Un presentimiento terrible cruzó por su cabecita. Ya había venido una vez un soldado a por los gatos y perros, fue durante la epidemia de rabia. Se los llevó al desierto, y no los volvieron a ver. Lo último que supo de su perro fueron dos pequeñas explosiones, a lo lejos. No estaba dispuesta a que volviera a ocurrir, así que cogió a sus pequeñines, y salió por la puerta trasera de la casa. Con ellos fue hasta las afueras, hasta la zona de las tiendas, donde nunca le habían dejado ir sola.
Allí también había mucho movimiento, los camellos estaban cargados hasta arriba, y la mayoría de las tiendas, estaban ya desmanteladas. Encontró a uno de los niños que iba a su clase, y le preguntó si se quería quedar con sus gatos. El niño le contestó que ellos también se iban, pero de todas formas, los metió en un saco. Siempre va bien tener a raya a las ratas de desierto, dijo.

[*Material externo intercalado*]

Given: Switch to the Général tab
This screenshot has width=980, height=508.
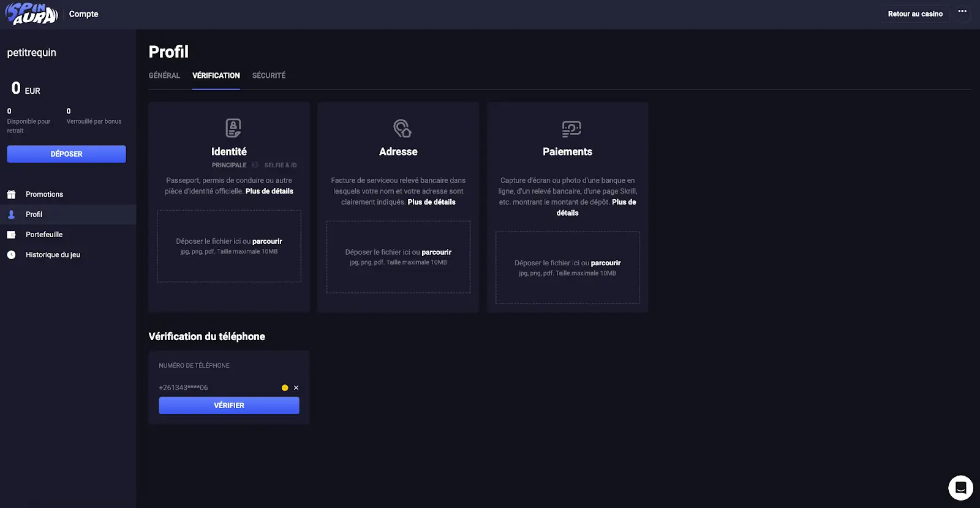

Regresó a casa, atravesando el pueblo, sin mirar a su alrededor. Todo estaba dentro del coche, y Papá y Mamá la estaban esperando impacientes. Mientras se dirigían a la playa, volvió la vista atrás, y vió como los habitantes de las afueras entraban en su casa, y en las de sus vecinos, y se llevaban todo lo que no había cabido en su coche. Vio niñas con sus ropas, alguien sacaba su cama por la ventana, y entre dos mujeres, cargaban con sus sábanas, y sus mantas.
La niña lloraba, pensando en sus gatos, en sus palomas, en su zorrito. ¿Quien le daría de comer esa noche a su zorrito?

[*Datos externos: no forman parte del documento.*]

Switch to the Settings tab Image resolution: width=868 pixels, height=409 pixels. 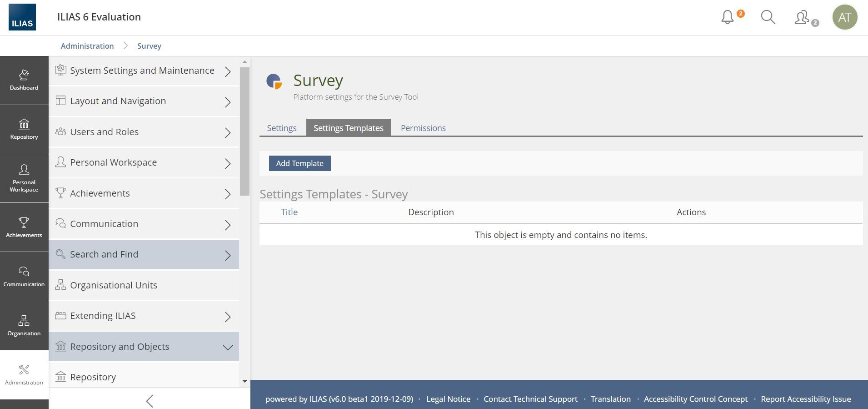point(282,128)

Cuando llegaron a la playa, el barco más enorme que había visto en su vida, les esperaba en la orilla, con una plataforma que llegaba hasta la arena. Tenía dentro coches, y tanques, y unos enormes cañones, que nunca había visto tan de cerca. Los pocos habitantes del pueblo que todavía no se habían ido, cargaban sus cosas sobre la plataforma.

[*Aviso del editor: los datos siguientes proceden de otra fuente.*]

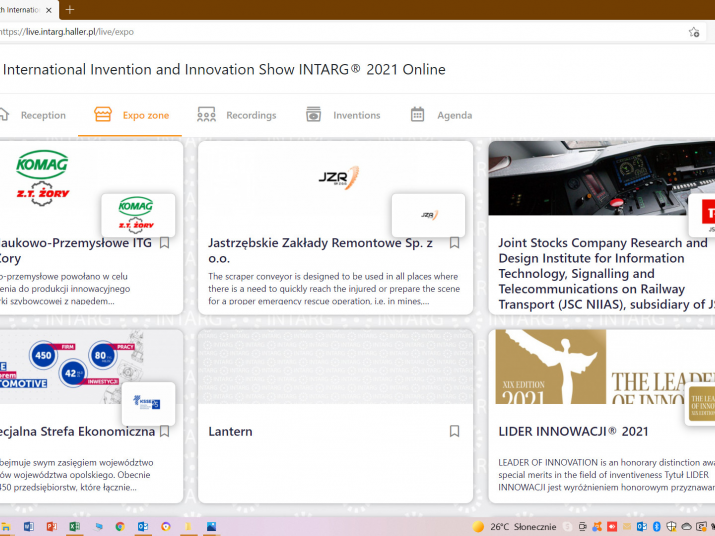Close the current browser tab
Image resolution: width=715 pixels, height=536 pixels.
tap(49, 10)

Papá entró dentro, con coche y todo, y después entraron ella y Mamá.
Era un día frío de otoño, y el mar estaba muy encrespado. Aquel barco se movía mucho, y no había donde sentarse, todo estaba lleno de cajas , bolsas y paquetes, gente asustada, y muchos soldados.
El último de los soldados subió al barco, llevaba en un pequeño paquete la bandera que siempre había estado en el ayuntamiento. Entonces una atronadora sirena les hirió a todos en los oídos, y se alejaron de la playa.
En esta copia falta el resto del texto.